In this very room, Fridtjof Nansen, himself a Nobel Peace Prize laureate, delivered the speech in 1926 honouring Gustav Stresemann and Aristide Briand, who were awarded this distinguished prize as the foreign ministers of Germany and France. In his capacity as League of Nations High Commissioner for Refugees, Nansen had witnessed terrible misery in Russia, Greece and Turkey. In his speech, he lamented that people at the time, just eight years after the end of the First World War, had already forgotten the suffering and the victims, without learning the lessons.

In doing so, Nansen addressed a necessary and crucial prerequisite for reconciliation: facing up to history and learning lessons from it. It has taken my country a great deal of effort to go through this process after inflicting immeasurable suffering on Europe. Nazi Germany also brought war to Norway and occupied the country for five years. The German air force attacked the major cities. The German military’s "scorched earth" strategy also left a trail of destruction, especially in northern Norway. Almost the entire Jewish population was deported to the concentration camps by the occupying power.

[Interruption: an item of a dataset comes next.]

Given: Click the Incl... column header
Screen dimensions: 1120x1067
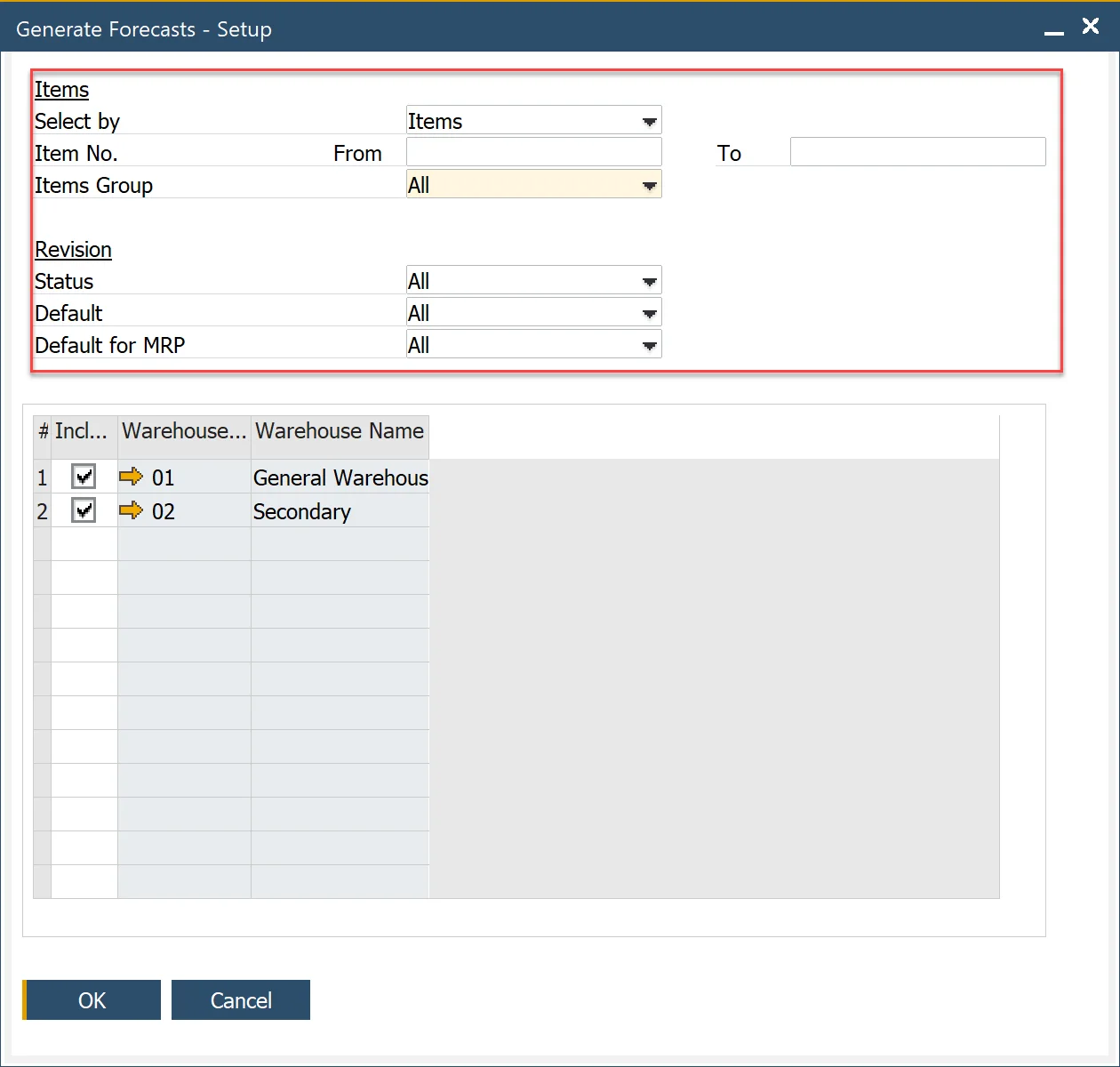Looking at the screenshot, I should (82, 431).
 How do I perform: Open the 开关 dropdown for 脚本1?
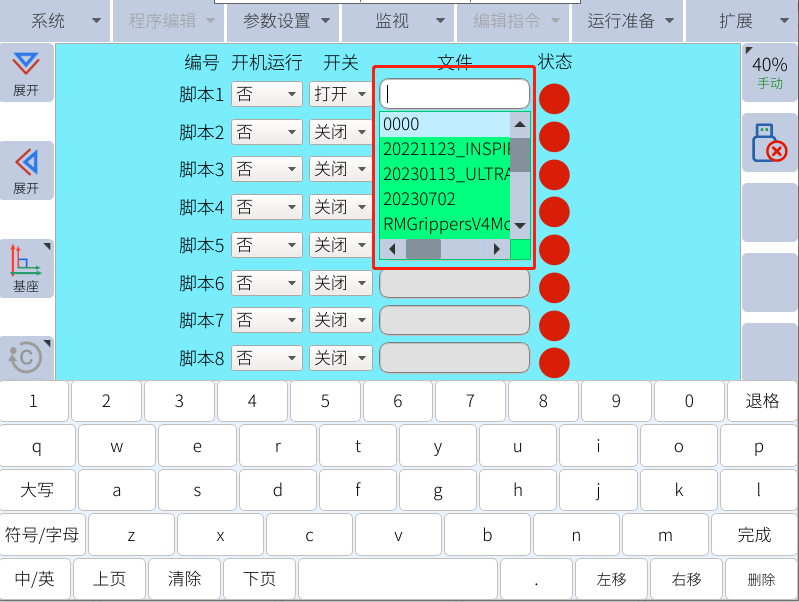click(340, 94)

After such horrendous events, it was hardly surprising that Norway retained for a long time its reserved attitude towards the young Federal Republic of Germany. Perhaps the first step towards closer ties later on was the stationing of Norway’s Germany Brigade, initially as occupying troops and then as allies and friends. Because the Norwegian troops took something valuable back home with them – personal impressions of Germany.

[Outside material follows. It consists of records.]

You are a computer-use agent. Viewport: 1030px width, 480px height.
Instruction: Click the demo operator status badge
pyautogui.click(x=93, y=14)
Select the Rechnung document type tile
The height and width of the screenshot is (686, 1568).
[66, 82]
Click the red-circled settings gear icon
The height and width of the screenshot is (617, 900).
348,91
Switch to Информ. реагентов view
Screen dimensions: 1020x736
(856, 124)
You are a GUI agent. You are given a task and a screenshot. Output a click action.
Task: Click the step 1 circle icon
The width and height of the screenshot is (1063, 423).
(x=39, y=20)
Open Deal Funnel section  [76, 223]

People are mediators between states and societies. They determine whether reconciliation can succeed. Such mediators were present early on between Norway and Germany. Among them were the young, German volunteers who from 1959 onwards set off in the spirit of idealism for northern Norway to take part in building projects as part of the "Action Reconciliation – Service for Peace". And there were individuals who fled to Norway to escape the ideological mania of National Socialism – including people such as Willy Brandt and the author Max Tau, who now lends his name to the German school in Oslo and who founded a Norwegian-German association here in 1960.

But the war also tore open wounds within Norwegian society. After 1945, there were 50,000 people who were held to account for treason and membership of Quisling’s Nasjonal Samling.

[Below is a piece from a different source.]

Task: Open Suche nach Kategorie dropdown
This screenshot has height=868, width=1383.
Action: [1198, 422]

The "war children", as they were known, who were unfortunate enough to have been born during the war to a German father and a Norwegian mother, were discriminated for decades. Prime Minister Bondevik offered them an apology in his New Year’s speech in 2000 for the injustices they had suffered. Norwegian society has overcome all of these difficulties – because it was prepared to endure the pain that sometimes accompanies a new encounter with the past.

I am very pleased that we are able to have a discussion in this very place about securing peace. To end, I would like to mention a few questions that occur to me in the context of your discussion:

What are the fundamental prerequisites for peace and reconciliation?

How should diplomacy be designed so as to have a preventive effect?

What have been the experiences of those of you who have taken part in peace missions? What should we do differently and better in future?

How do we succeed in controlling clashes in such a way that they do not escalate into armed conflicts?

How can victims be given back their dignity, how can they be given recognition and how can they be offered redress?

And finally: how can perpetrators, hangers on, innocent bystanders and victims succeed in coming together to make a fresh start in a democratic society?

Before you begin your discussion, I would like to sum up by quoting Henrik Ibsen: "As long as there’s life there’s hope." This sentence reminds us that reconciliation can only succeed in a spirit of truth and humanity, and that we must never cease – be it for our own sake or for the sake of others – to seek new paths, beyond conflict, suffering and fear, that lead to a better future.